***** Passage *****

Goldman's Attorney Moves To Dismiss Obscenity Indictment

NEWARK, N.J.—In papers filed yesterday in U.S. District Court for the District of New Jersey, Barry Goldman's attorney Lisa Mack sought to have the court dismiss the nine counts of mailing obscene material with which Goldman has been charged.

Among the grounds upon which Mack bases her claims are the government's "outrageous conduct" in prosecuting her client; that the feds violated Goldman's right to a speedy trial—a reference to the fact that Goldman was first indicted on these same charges more than a year ago in Montana, which charges were dismissed by a federal magistrate there—and that the federal obscenity statute "violates substantive due process"—a reference to the U.S. Supreme Court's holding in Lawrence v. Texas that, "[t]he issue is whether the majority may use the power of the State to enforce [moral or religious] views on the whole society through operation of the criminal law," and concluded that, at least as to private sexual conduct that does not involve minors or non-consenting adults, public conduct or prostitution, such conduct should not be a crime.

One notable revelation in the Motion to Dismiss is that for the first time since Harry Reems and the Deep Throat prosecutions of the mid-'70s, an actor has been federally charged with distribution of obscene material.

***** Data shown *****

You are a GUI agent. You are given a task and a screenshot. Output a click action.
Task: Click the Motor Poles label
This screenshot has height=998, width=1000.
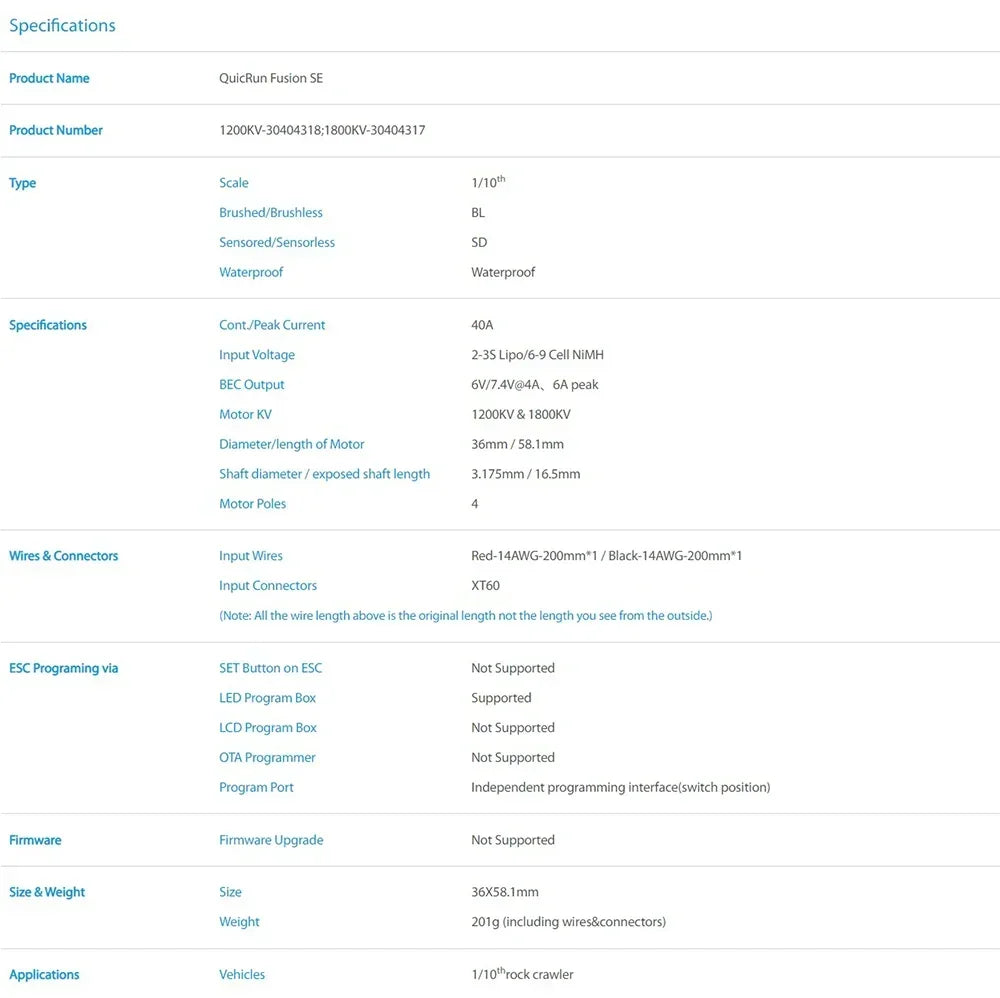pos(253,504)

*****

> Tasks for this exercise
(A) Please write out the part of the Goldman obscenity article that opens with the words containing "NEWARK, N.J.—In papers" and closes with "has been charged.".
(B) According to the Goldman obscenity article, in which state was Goldman first indicted on these charges?
(C) Carry on the article about Goldman's motion to dismiss the obscenity indictment from its last sentence.
You won't need any of the data.

> Task-by-task outputs
(A)
NEWARK, N.J.—In papers filed yesterday in U.S. District Court for the District of New Jersey, Barry Goldman's attorney Lisa Mack sought to have the court dismiss the nine counts of mailing obscene material with which Goldman has been charged.

(B) Montana

(C)
"Barry Goldman is a retired chemicals salesperson, and he is also a member of the BDSM sexual community," Mack writes in the Motion to Dismiss. "As a hobby, he periodically acted in adult movies, including the three movies at issue here. Bacchus Studios, a company owned by Saul Kaminsky and located in New York City, produced the movies. Bacchus Studios sold the videos through websites owned by Mr. Kaminsky, namely, www.tortureportal.com and www.masterofpain.com, as well as through various (unrelated) websites that offer clips of videos for sale. Mr. Kaminsky’s websites were inactive as of 2007.  In addition to his web sales, Mr. Kaminsky rented a booth at the Adult Video News ('AVN') Convention in Las Vegas in January, 2006, which Mr. Goldman staffed, to promote his company's movies."

Indeed, a Web search confirms Kaminsky's ownership of the two charged sites, although the forfeiture allegation accompanying Goldman's New Jersey indictment seeks to forfeit both sites from Goldman himself. Kaminsky is not mentioned once in the charging documents.

Mack also traces the strange history of the government's interest in Goldman, from FBI agent Angela McCravy's investigation of TorturePortal.com while it was under construction in May of 2006, and her ordering of six movies—including Torture of a Porn Girl, Defiant Crista Submits and Pregnant & Unwilling—from Goldman in July of 2006, six months after the company's appearance at the Adult Entertainment Expo, to be sent to Virginia.

"Mr. Goldman is not charged with these movies or alleged mailings, and he never has been," Mack notes.

However, on an undisclosed date, McCravy ordered an additional two movies sent to Virginia, and it is those movies which form the basis for the first two counts of Goldman's indictment, which allege that those two movies were sent during the same month as the previous six.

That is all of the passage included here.